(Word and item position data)
==========
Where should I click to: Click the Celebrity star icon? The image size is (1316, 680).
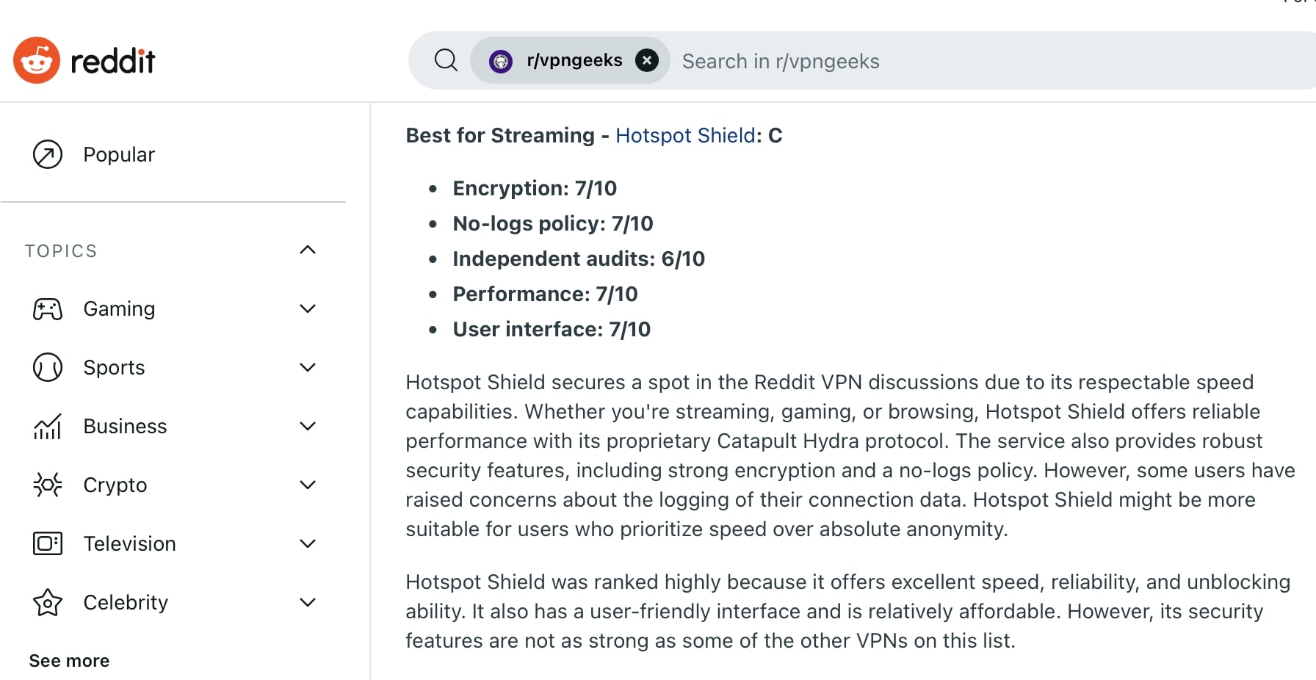click(48, 603)
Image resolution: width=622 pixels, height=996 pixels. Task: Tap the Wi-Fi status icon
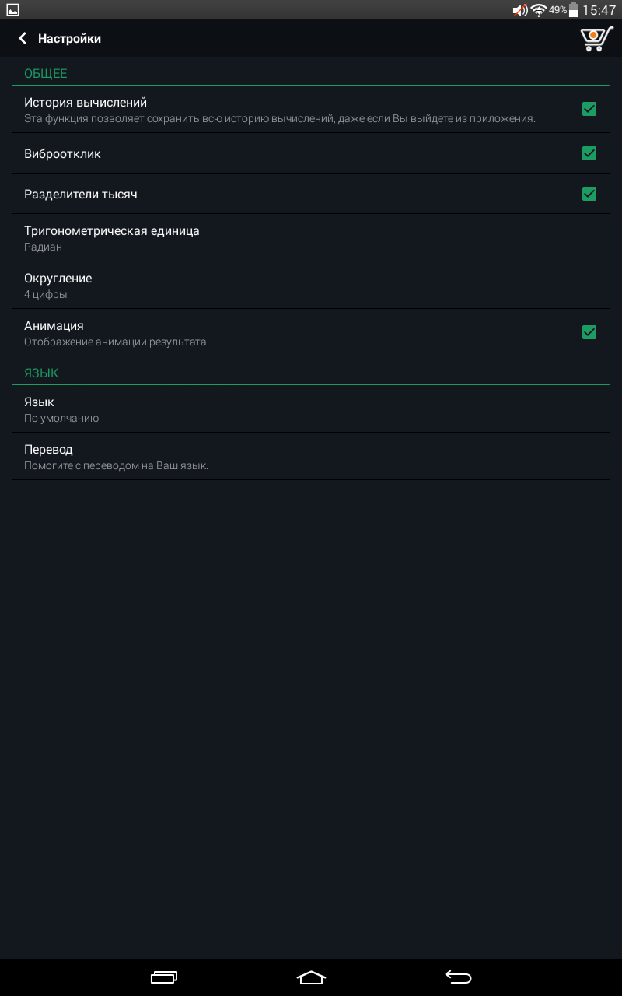pos(539,10)
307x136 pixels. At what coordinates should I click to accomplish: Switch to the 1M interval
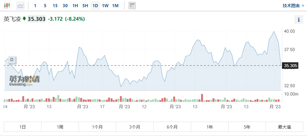(115, 5)
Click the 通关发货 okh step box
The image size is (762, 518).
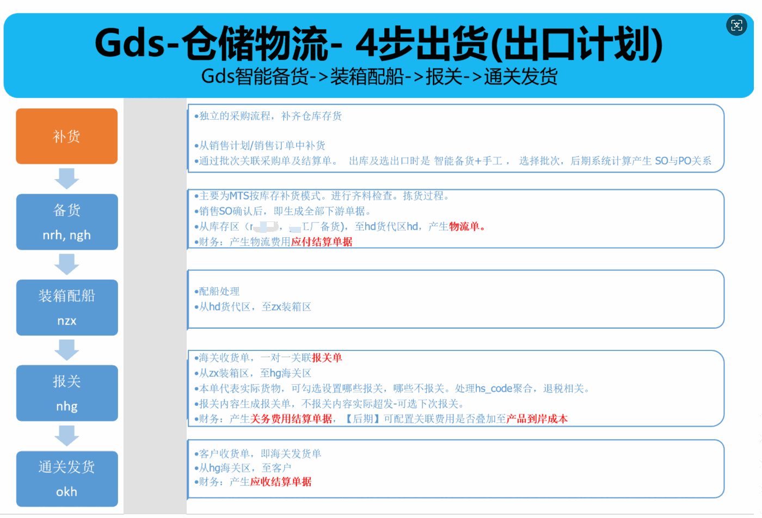[x=66, y=479]
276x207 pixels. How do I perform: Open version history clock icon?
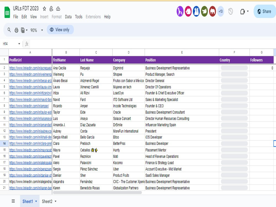click(x=230, y=11)
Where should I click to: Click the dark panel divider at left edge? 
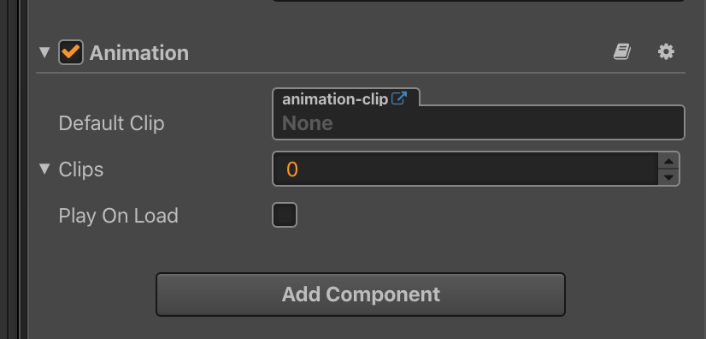18,170
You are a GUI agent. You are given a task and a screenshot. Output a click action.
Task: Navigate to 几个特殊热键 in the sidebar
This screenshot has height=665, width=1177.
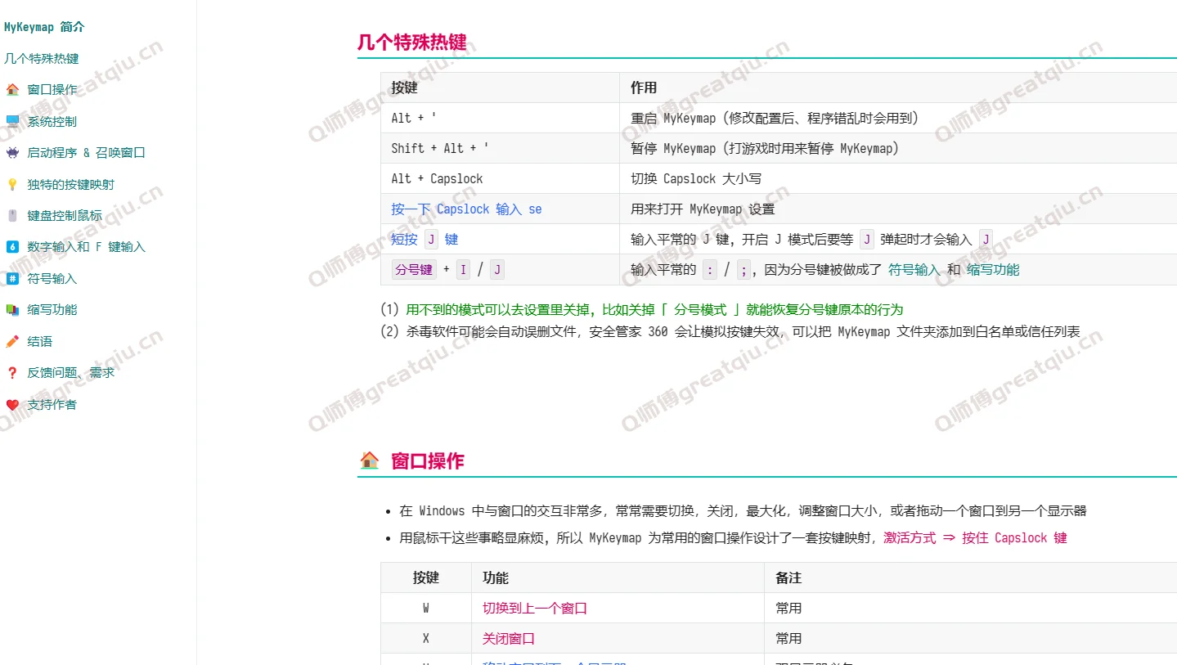(41, 58)
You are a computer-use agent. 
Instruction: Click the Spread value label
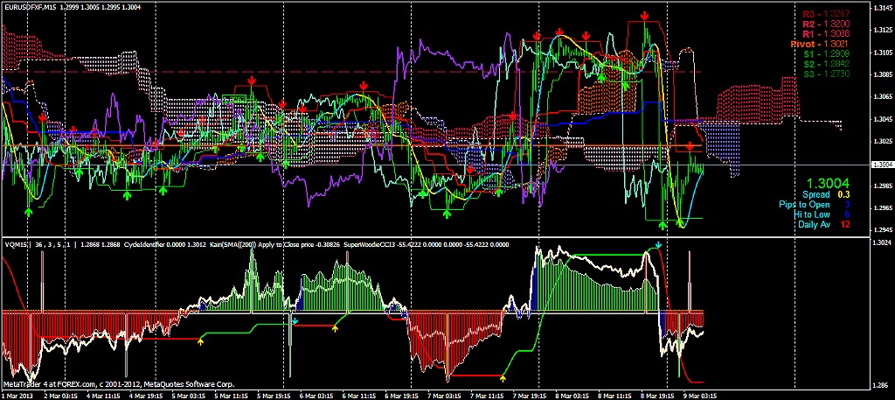(x=817, y=194)
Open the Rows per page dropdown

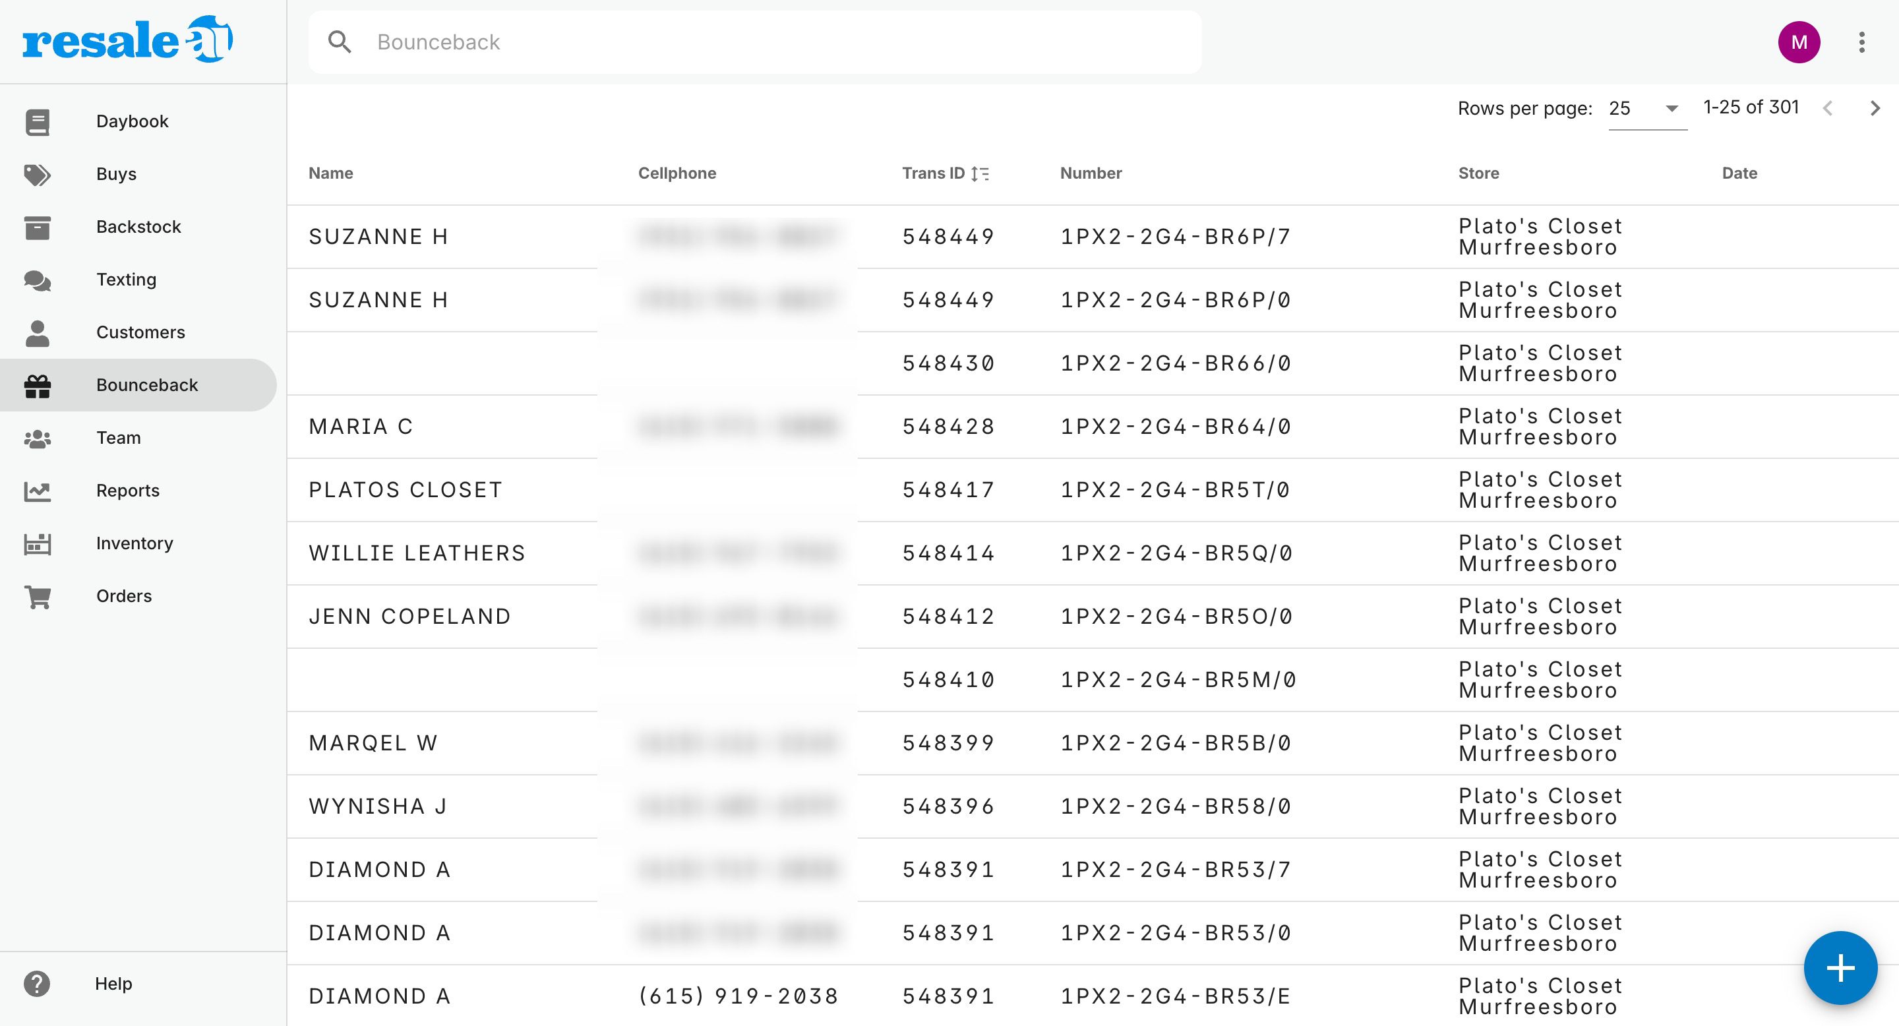[1647, 109]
==========
• _Exercise brief_
Rewrite the data from the line containing "276x207 pixels. How" through the end of the data, with each line's text kept. Scale every coordinate in the answers by 0.3 and round to whole numbers, with halves rounded up, and leave the pictures out.

• _The reply_
276x207 pixels. How do I perform: Open version history clock icon?
click(x=69, y=3)
Where should I click to: Click the dark panel divider at left edge? 
5,51
You are a GUI agent. You are given a task and a screenshot. Output a click action.
Task: Navigate to 几个特殊热键 in the sidebar
This screenshot has height=665, width=1177.
(12, 17)
You are a computer-use agent. 
Instruction: Click the Spread value label
(x=245, y=58)
Open the Rows per page dropdown

[494, 33]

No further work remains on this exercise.